## Assigned task 1
From the hospital visit account, please write out the stretch from "Although not scheduled, the" through "the last week.".
## Assigned task 2
Render this sentence from the hospital visit account in Spanish: "It was reassuring to know that Steve's chest sounded no different, in spite of the cough continuing on and off."

Hearing him cough loudly, I followed him in and found him head over the loo, retching. Then he was SPECTACULARLY sick - all over the wc, the floor, his shoes and new trousers.
It's at times like that you really appreciate a nurse who doesn't flap, comes to the rescue with tissues and wet wipes, reassures you and tells you not to worry, and then gets on and deals with the mess efficiently.
As the saying goes, it's better out than in. And in Steve's case, that was true. He felt much better by the time he was cleaned up and had got back to the bed bay, albeit rather weak and empty.
Although not scheduled, the nurse thought it prudent to get him checked over by the doctor before he took his morning dose of drugs. So bloods and ECG done, we chatted with Doctor Nick about what had just happened and how Steve had been feeling over the last week.
It was reassuring to know that Steve's chest sounded no different, in spite of the cough continuing on and off. All his symptoms - diarrhoea, fatigue, vomiting, mouth sores and skin disorders are known side effects of the trial drugs and are considered to be indicative of Level 1 toxicity (I dread to think what Levels 2 or 3 are like....)

(Rows from a data source)
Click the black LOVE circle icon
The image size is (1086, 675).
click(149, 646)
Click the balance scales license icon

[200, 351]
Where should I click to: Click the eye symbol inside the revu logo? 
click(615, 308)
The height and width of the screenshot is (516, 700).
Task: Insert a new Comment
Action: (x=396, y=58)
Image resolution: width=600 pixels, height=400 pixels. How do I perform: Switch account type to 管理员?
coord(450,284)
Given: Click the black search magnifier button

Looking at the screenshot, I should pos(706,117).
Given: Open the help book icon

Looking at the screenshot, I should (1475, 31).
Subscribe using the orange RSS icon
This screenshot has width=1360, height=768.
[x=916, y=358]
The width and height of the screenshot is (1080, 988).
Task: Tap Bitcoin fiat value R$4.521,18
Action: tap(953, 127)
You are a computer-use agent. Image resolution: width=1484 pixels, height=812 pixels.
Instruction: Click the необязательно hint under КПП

## Task response 1
Although not scheduled, the nurse thought it prudent to get him checked over by the doctor before he took his morning dose of drugs. So bloods and ECG done, we chatted with Doctor Nick about what had just happened and how Steve had been feeling over the last week.

## Task response 2
Fue tranquilizador saber que el pecho de Steve no sonaba diferente, a pesar de que la tos seguía apareciendo de forma intermitente.